# Swing-MVC: JFrame verstecken und anderes anzeigen



## OlliL (20. Nov 2012)

Hallo,

ich habe eine Designfrage.

Ich bin dabei eine Applikation in mit Swing zu entwickeln und habe bisher Erfahrung mit SpringMVC, und möchte daher auch in Swing im MVC-Style entwickeln.

Nun zur Applikation:
Bevor die eigentliche Applikation startet, soll der User in einem extra JFrame sich mittels Benutzername/Passwort authentifizieren.
Nachdem diese Anmeldung geglückt ist, soll dieses JFrame verschwinden und die eigentliche Anmeldung - ein weiteres JFrame - soll sich öffnen.

Mein Design sieht bisher so aus:

1. ich habe ein LogonModel welches Observable erweitert.
- das LogonModel hat 2 private Variablen username+passwort und kümmert sich um das abgleichen dieser mit dem Backend über ein DAO via der Funktion doLogin().
- Stimmen username und passwort nicht überein, wird eine Fehlermeldung definiert und diese mittels notifyObservers(error) an die View zur Darstellung gegeben (z.B. Username leer, Passwort leer, Username oder Passwort falsch). Im Erfolgsfall wird eine leere Fehlermeldung zurück gegeben.

2. ich habe eine LogonView welche Observer implementiert.
- mit der update() Funktion wird die Fehlermeldung in einem sonst leeren JLabel dargestellt.

3. ich habe einen Controller welcher ActionListener implementiert.
- mittels actionPerformed wird username und passwort des Models gesetzt, und dann doLogin() des Models aufgerufen.

> **AUFGABEN**:
(a) Welche Schnittstelle implementiert der Controller laut dem Beitrag zu Swing-MVC?
(b) Führe den Beitrag zu Swing-MVC im Anschluss an seinen letzten Satz fort.
Die Daten stammen aus einer anderen Quelle als der Beitrag zu Swing-MVC.

> **ANGEZEIGTE DATEN**:

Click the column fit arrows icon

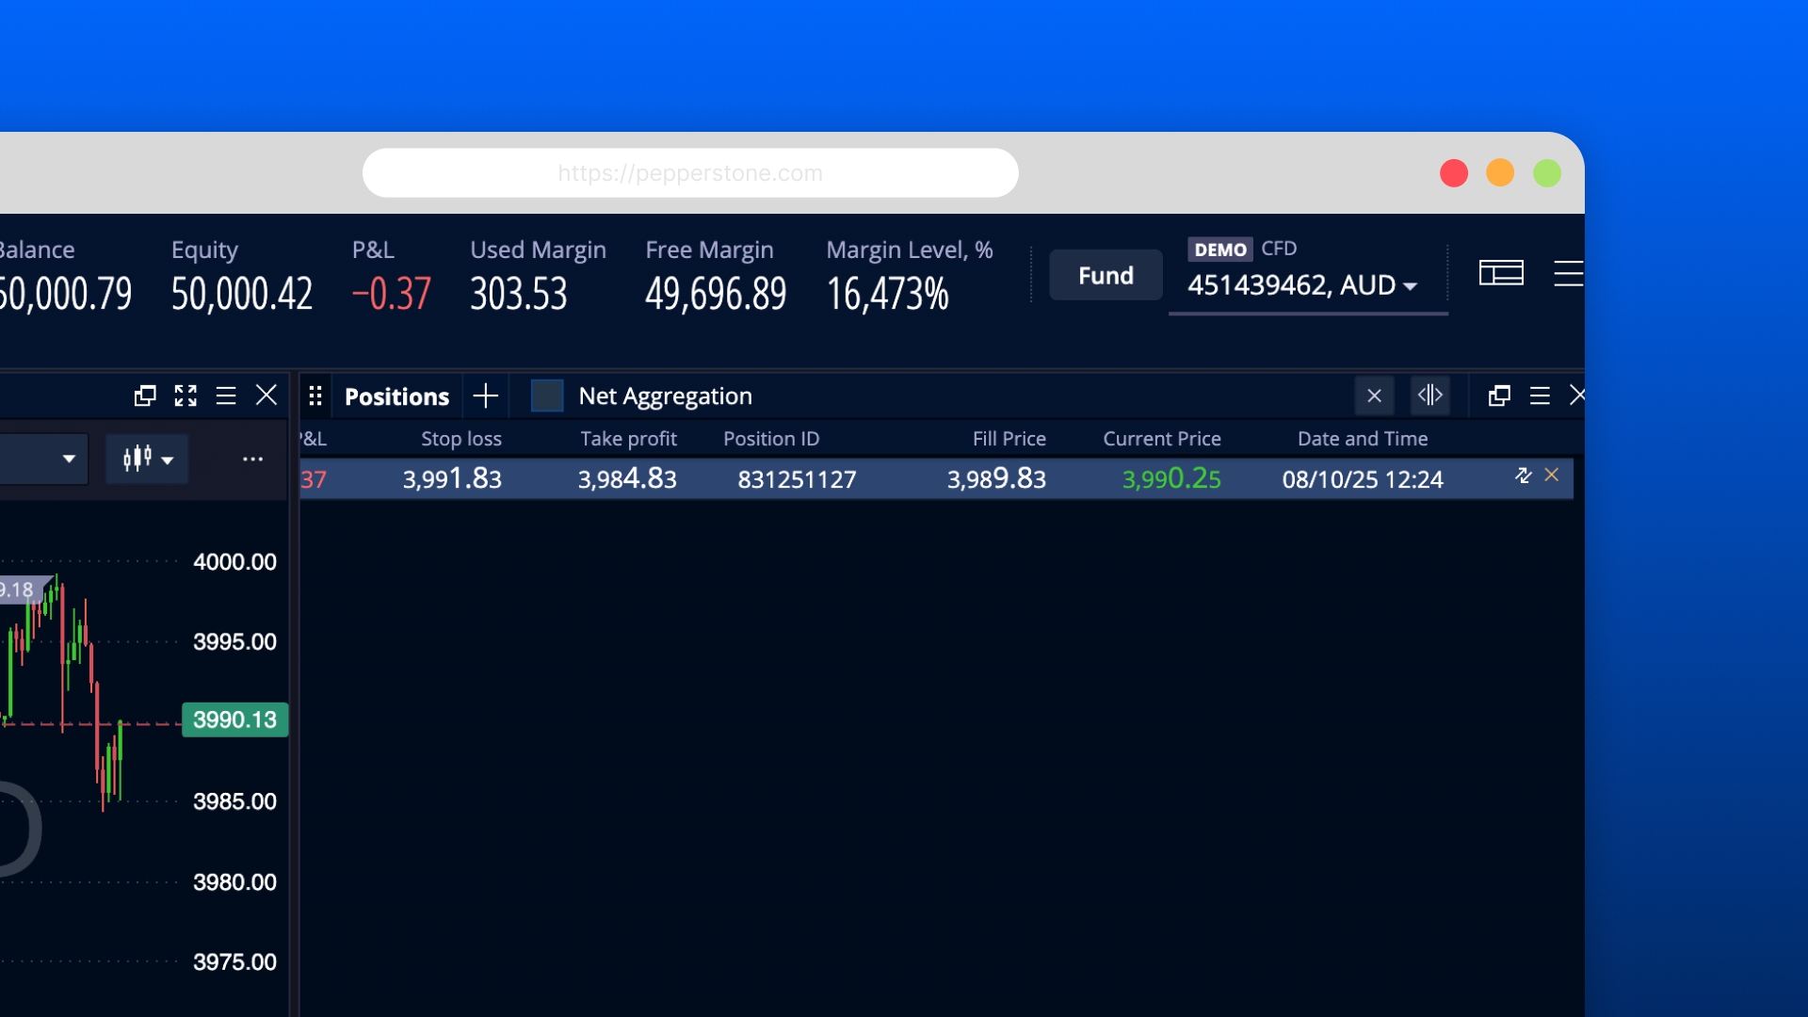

> **LÖSUNGEN**:
(a) ActionListener

(b)
Beim Startup werden nun LogonModel und LogonView instanziert. LogonView wird als Observer beim LogonModel hinzugefügt.
Dem Controller wird LogonModel und LogonView hinzugefügt, und dem Button wird der Controller zugewiesen.

Das funktioniert alles soweit wunderbar. Nur frage ich mich nun.... wo bzw. wie soll ich nun die LogonView verstecken, und eine neue MainView öffnen?

Eine Möglichkeit welche mir gerade kommt ist:
1.) Ich könnte die MainView auch bereits komplett fertig bauen, jedoch mit setVisible(false).
2.) Dann könnte ich MainView auch als einen weiteren Observer dem LogonModel hinzufügen.
3.) Sollte dann das LogonModel mit einer leeren Fehlermeldung ankommen (=Logon erfolgreich) verstecke ich im update() des LogonScreen selbigen, und im MainScreen.update() wird dann setVisible(true) ausgefuehrt.
Irgendwie finde ich das aber nicht wirklich "sauber" und frage mich, ob es nicht eine bessere Möglichkeit gibt das beschriebene Problem zu loesen...

Gruesse


----------



## Camino (20. Nov 2012)

Nimm doch für die Anmeldung (Login) einen JDialog und für deine Hauptanwendung einen JFrame. Dann kommt bei Programmstart zuerst der JDialog mit dem Login und der Überprüfung und je nach Eingabe wertes du das aus und machst weiter mit dem JFrame (oder auch nicht).


----------



## KrokoDiehl (20. Nov 2012)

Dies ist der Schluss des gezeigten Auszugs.